## AVAILABLE DATA:
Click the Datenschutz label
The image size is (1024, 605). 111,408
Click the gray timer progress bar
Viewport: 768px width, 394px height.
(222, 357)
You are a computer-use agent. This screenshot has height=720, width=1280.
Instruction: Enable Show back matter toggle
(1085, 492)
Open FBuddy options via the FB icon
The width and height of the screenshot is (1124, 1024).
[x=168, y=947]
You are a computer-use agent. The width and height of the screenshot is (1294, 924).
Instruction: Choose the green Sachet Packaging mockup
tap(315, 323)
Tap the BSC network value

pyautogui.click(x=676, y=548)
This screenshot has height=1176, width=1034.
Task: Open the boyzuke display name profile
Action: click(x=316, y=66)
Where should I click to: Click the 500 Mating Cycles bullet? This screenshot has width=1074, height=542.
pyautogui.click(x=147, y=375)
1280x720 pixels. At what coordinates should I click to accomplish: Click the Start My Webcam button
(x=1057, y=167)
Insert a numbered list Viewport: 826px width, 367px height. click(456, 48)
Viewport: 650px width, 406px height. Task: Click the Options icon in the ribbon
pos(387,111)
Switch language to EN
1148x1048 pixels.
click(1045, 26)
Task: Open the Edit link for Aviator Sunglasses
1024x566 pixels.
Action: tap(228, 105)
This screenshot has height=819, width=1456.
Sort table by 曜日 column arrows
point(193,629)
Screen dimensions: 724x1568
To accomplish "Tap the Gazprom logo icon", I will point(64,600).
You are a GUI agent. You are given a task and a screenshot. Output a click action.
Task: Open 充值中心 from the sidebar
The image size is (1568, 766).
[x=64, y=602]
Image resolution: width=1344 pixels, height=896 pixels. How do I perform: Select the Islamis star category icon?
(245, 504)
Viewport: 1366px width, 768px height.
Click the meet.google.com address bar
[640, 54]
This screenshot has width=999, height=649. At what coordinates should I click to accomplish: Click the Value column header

## EXERCISE DETAILS:
Up to and including the last line of the records above, print exactly every line from the one that contains "Viewport: 1366px width, 768px height." onward.

## REPLY TO THE EXERCISE:
Viewport: 1366px width, 768px height.
Click the meet.google.com address bar
[640, 54]
This screenshot has width=999, height=649. At what coordinates should I click to accomplish: Click the Value column header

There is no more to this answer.